The scatter plot shows a very distinct grid-like pattern. There are allocations on job threads 1-7 in addition to 0 for the out-of-job allocation. That makes sense given that the test CPU is an Intel Core i7-6820HQ with 8 hardware threads.
We see one out-of-job allocation, which is all we did, but three allocations for each job thread. Given that we ran 100,000 jobs, a graph showing allocations at only 21 memory addresses is something to look into further. Here are just the first few rows of the full CSV file:
Thread Index,Address 6,5514925648 4,4785904864 6,5514925648
Already, we see that the same memory address is being allocated by multiple jobs on the same thread. This shows that the fixed-size block that backs the Temp
allocator is being reused, at least on the same job thread.
Let’s go further and look at the next report which shows uniquely allocated memory address per thread. The first number is the thread index and the subsequent numbers are the memory addresses.
0,5727774816 1,4785480512,4785572336,4785803200,4785820144,4785887920,4785904864,5514925648,5727774816 2,4785480512,4785572336,4785803200,4785820144,4785887920,4785904864,5514925648,5727774816 3,4785480512,4785572336,4785803200,4785820144,4785887920,4785904864,5514925648,5727774816 4,4785480512,4785572336,4785803200,4785820144,4785887920,4785904864,5514925648,5727774816 5,4785480512,4785572336,4785803200,4785820144,4785887920,4785904864,5514925648,5727774816 6,4785480512,4785572336,4785803200,4785820144,4785887920,4785904864,5514925648,5727774816 7,4785480512,4785572336,4785803200,4785820144,4785887920,4785904864,5514925648,5727774816
Here we see again the one out-of-job allocation and 8 allocations on the job threads. That’s another curious result. Looking at the addresses, we see that they’re all the same! We even see the out-of-job allocated address being allocated by all of the job threads.
This is quite a find!
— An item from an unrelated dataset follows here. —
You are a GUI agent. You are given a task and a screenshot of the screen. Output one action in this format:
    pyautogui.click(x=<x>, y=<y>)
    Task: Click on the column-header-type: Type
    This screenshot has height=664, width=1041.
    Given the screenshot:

It means that not only is the fixed-size blocks that back the Temp
allocator being shared among jobs on the same thread, but it’s also shared between jobs on multiple job threads and even out-of-job allocations. There isn’t simply one fixed-size block per thread but rather each thread has access to all of the fixed-size blocks.
Now let’s look at the final report: unique allocations across all threads.
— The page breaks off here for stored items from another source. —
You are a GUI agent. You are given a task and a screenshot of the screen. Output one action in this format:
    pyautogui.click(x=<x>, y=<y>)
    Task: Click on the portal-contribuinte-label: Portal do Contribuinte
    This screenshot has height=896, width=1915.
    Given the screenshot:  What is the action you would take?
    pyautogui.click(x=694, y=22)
4785480512 4785572336 4785803200 4785820144 4785887920 4785904864 5514925648 5727774816
This short list neatly cuts down the duplicates in the last report to reveal that there are just 8 fixed-size blocks. Having run the test many times, the results are always consistent. The number of Temp
allocators’ fixed-size blocks exactly matches the number of hardware threads on the CPU.